Professor Thrift, who has written one other guest entry for GlobalHigherEd (see ‘University viewpoint: the University of Warwick on ‘The challenge of global education and research’‘, 6 November 2007), has been very active in contributing to debates about the globalization of higher education and research. See for example, his role in the 2008-2009 UK-US Study Group that produced Higher Education and Collaboration in a Global Context (which GlobalHigherEd profiled in ‘Higher education and collaboration in a global context: a new UK/US (Atlantic) perspective‘, 29 July 2009). Also see his recent article in the Chronicle of Higher Education (‘The world needs global research cooperation urgently, and now‘, 14 February 2010), and his introduction (and Warwick’s role, with support from Canada’s Centre for International Governance Innovation) in the innovative and high impact Warwick Commission on International Financial Reform: In Praise of Unlevel Playing Fields (November 2009).

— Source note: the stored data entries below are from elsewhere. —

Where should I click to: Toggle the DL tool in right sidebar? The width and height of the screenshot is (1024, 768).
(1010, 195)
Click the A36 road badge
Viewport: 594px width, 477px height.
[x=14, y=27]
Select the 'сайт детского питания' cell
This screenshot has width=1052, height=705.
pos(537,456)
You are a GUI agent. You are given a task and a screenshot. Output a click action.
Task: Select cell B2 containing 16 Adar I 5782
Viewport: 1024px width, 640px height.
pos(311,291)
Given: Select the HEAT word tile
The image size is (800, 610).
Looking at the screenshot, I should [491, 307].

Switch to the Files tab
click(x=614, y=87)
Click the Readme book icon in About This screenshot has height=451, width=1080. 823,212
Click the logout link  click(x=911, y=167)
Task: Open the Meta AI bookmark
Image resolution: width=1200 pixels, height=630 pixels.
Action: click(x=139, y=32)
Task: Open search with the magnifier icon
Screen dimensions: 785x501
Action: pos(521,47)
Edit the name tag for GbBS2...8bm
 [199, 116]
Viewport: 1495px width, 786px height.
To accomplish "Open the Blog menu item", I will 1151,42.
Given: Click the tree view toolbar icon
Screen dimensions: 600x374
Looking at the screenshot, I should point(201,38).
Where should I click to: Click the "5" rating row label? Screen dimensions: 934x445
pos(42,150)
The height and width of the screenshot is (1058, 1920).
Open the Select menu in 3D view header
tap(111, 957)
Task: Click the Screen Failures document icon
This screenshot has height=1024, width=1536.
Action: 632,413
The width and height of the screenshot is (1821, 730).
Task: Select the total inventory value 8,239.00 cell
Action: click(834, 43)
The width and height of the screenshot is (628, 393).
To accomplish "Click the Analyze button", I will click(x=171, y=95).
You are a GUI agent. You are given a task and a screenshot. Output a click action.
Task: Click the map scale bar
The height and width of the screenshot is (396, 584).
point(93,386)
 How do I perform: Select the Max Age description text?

Nigel Thrift’s contribution is indeed ‘a question’; one that we encourage other ‘architects’ of higher education and research institutional reform to respond to (via <email@example.com>). Some have elsewhere – see for example, Indira V. Samarasekera‘s (President, University of Alberta) piece in Nature (‘Universities need a new social contract‘, 12 November 2009), or Aarhus University‘s convening role (with the support of Lauritz B. Holm-Nielsen, Rector) in the Beyond Kyoto: Addressing the Challenges of Climate Change event held in March 2009. But we are seeking, via GlobalHigherEd, to ratchet up attention on this issue. We are accepting responses through to April 2011, one year from now.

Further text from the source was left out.